E. Lube with Carbide
In theory, you don't need to lube 9mm case when using carbide dies. In practice, several members do lightly lube 1 of 5 or 1 of 10 cases for ease of loading. The 9mm has a taper, and this causes new and/or clean cases to gall the carbide on the upstroke. You can see brass deposits on the carbide. This won't hurt anything at first, but over time it will effect the sizing or scratch the carbide insert. You can either clean the sizing die more often, or use a very slight amount of lube. This is usually only a problem with brand new brass or brass that has been polished by a tumbler.
Depending on which brand of media additive is used, this may not be necessary, because some of them leave a slight film on the cases. Cases cleaned with wet methods generally do not have this problem, either. Dirty cases won't need lube with carbide dies, as the nitro fouling acts as a dry lube.
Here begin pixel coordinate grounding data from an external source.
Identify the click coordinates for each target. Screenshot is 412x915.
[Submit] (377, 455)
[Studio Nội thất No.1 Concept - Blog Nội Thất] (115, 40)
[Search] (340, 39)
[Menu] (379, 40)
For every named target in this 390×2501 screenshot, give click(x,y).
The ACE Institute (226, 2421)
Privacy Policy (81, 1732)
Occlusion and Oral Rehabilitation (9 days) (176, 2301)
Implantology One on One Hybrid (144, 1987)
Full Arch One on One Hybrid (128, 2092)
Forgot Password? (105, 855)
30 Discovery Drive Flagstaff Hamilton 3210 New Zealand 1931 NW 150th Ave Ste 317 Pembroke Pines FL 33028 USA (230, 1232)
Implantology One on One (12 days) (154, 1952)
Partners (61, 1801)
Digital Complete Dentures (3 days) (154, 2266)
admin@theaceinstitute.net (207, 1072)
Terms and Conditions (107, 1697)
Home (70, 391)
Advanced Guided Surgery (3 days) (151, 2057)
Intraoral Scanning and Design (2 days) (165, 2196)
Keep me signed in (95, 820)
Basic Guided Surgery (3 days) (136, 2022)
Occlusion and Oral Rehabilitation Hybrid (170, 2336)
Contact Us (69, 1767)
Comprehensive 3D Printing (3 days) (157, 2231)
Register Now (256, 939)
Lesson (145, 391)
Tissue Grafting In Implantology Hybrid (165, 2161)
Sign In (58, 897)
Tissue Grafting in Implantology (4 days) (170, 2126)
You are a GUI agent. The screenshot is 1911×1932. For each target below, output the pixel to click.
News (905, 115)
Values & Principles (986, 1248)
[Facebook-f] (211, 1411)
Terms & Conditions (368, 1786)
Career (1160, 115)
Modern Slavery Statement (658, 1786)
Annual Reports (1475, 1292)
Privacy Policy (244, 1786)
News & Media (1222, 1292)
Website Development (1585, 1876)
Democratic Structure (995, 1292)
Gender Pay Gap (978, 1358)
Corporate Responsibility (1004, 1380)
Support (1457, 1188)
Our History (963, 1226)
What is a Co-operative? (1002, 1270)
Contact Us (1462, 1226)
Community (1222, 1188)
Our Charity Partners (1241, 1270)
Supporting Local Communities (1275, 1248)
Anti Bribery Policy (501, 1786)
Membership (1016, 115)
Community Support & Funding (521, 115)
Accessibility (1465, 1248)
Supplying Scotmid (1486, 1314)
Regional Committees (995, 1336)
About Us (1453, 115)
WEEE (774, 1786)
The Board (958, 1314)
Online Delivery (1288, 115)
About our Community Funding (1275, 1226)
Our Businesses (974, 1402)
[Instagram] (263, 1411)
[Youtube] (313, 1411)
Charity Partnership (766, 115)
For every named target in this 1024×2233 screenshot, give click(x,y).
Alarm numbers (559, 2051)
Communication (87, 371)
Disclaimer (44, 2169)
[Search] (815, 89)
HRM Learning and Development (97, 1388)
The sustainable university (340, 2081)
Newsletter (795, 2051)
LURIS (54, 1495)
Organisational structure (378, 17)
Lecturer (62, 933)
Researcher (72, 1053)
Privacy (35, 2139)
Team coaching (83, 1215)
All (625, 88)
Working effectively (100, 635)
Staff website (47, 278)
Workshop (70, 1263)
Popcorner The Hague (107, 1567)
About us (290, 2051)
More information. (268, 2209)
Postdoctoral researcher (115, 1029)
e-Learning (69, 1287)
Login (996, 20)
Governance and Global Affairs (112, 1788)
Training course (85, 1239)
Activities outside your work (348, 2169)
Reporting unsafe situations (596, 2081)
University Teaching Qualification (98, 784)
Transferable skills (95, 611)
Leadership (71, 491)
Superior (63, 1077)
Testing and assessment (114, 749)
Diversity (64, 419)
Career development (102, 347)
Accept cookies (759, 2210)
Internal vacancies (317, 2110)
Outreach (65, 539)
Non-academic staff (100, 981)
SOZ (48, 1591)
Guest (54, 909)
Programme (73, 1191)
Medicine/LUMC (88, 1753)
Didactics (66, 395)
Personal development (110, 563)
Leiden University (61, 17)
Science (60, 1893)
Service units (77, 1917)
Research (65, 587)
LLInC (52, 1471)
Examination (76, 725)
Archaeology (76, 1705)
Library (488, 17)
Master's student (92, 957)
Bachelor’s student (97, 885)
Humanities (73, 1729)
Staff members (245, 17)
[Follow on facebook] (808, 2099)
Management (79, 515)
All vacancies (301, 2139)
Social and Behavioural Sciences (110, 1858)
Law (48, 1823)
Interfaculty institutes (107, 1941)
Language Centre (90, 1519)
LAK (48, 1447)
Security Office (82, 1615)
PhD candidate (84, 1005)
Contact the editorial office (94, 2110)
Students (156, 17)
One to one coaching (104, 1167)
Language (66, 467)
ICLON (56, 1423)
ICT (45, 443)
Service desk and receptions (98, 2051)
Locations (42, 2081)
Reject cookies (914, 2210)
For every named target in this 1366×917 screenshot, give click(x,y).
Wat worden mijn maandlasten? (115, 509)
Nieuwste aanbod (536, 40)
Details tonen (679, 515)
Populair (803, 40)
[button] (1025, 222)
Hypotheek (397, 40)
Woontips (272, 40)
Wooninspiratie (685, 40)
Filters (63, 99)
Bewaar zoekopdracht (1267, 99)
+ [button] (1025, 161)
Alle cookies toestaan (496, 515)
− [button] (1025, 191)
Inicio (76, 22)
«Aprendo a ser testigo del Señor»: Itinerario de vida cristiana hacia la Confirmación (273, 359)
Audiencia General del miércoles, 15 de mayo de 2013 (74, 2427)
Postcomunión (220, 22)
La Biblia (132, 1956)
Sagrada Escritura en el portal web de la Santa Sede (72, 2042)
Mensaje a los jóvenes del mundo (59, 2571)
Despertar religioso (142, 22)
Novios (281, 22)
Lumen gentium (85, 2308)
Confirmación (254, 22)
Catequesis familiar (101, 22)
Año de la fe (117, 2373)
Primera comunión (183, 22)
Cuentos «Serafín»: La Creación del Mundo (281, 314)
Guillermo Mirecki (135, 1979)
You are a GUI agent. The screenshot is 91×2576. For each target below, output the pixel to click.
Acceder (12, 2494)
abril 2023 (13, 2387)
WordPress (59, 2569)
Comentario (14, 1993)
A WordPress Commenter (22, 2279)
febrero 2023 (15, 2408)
Dirty cases do eventually ruin a die on their own, however.
This is a hint I picked up from Richard Lee's Modern Reloading (1st ed.), page 56. Dilute 1 part Lee sizing lube with 10 parts rubbing alcohol (or water, alcohol evaporates more quickly). Put the mixture in a plant sprayer. Spray some cases with a light mist, let dry, and space them amongst the other cases to be sized. More than one in five is serious overkill.
CZF Member Mr. Phil does essentially the same thing, but he uses Hornady One-Shot case lube, an aerosol. He loads on a Dillon progressive and finds that this is easier on the loading arm. I also find that once the cases dry, some lube does actually speed up the loading process.
Both of these products share an important trait. They are applied wet, but are used after drying. This seems to be the secret to their success. Wet or greasy lubes cause their own set of problems.
Once-fired 9mm cases are an excellent source for cases, but some brands are better than others. Sort cases by headstamp for safety and accuracy reasons. Trimming cases is probably not absolutely necessary, but there are many benefits of doing so. Although the initial expense of a tumbler can be postponed, you need to clean the cases with some other method. Depriming cases prior to cleaning is probably not absolutely necessary, but it is also a desirable practice. Ultra clean cases sometimes benefit from a very small amount of dry lube.